1Karina Page won a countback on 20 June 2023 after the resignation of Rory Amon.
2Michael Gencher was elected as a Your Northern Beaches councillor in 2021 but joined the Liberal Party in February 2024.

History
Northern Beaches Council was created out of a merger of Manly, Pittwater and Warringah councils in 2016. The 2017 guide covers the previous history of these councils and how much of the new council came from its predecessors.

Manly Council had been mainly a battle between the Liberal Party and the Manly Independents party since former state MP Peter Macdonald won the mayoralty in 2004. The Liberal Party regained the mayoralty in 2008, and won a majority on the council in 2012.

Warringah Council was not contested by Labor or Liberal, but rather was a contest between various local groups.
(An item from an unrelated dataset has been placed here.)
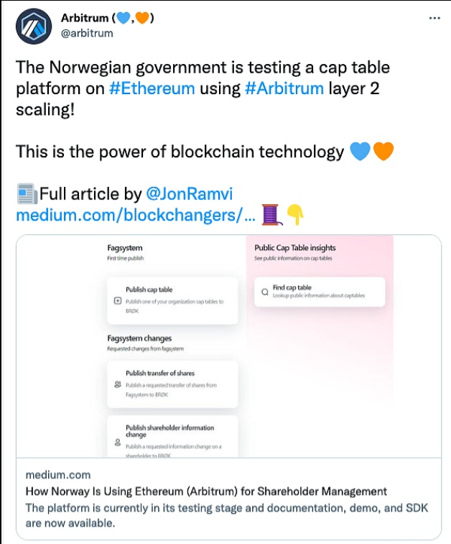Click the Arbitrum display name
Screen dimensions: 451x544
[90, 18]
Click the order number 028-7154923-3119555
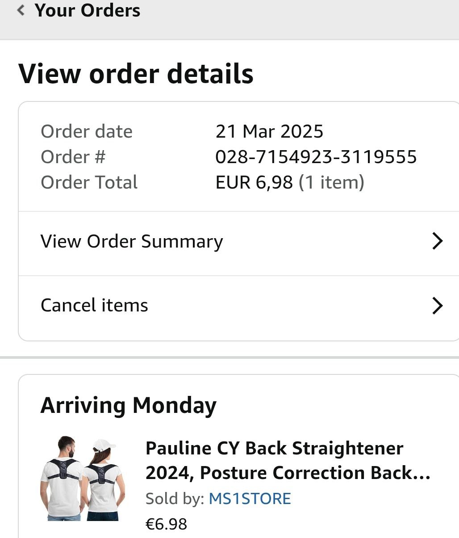 pos(316,157)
The council was sacked in 2003 and did not face election again until 2008.

The Wake Up Warringah team won three out of nine council seats in 2008, and their leader Michael Regan won the mayoralty.

Regan led a new Your Warringah ticket in 2012, winning five out of nine council seats along with an easy victory for the mayoralty.

Pittwater Council was dominated by independents, without much evidence of independents forming tickets across multiple wards.

The three councils were amalgamated to form the Northern Beaches Council in 2016.

Michael Regan formed a new Your Northern Beaches ticket, while the Liberal Party also decided to run for the new council (which was their first intervention north of Manly).

These two parties each won about the same vote – 31% for the Liberal Party and 29.6% for YNB. YNB won six seats while the Liberals won five.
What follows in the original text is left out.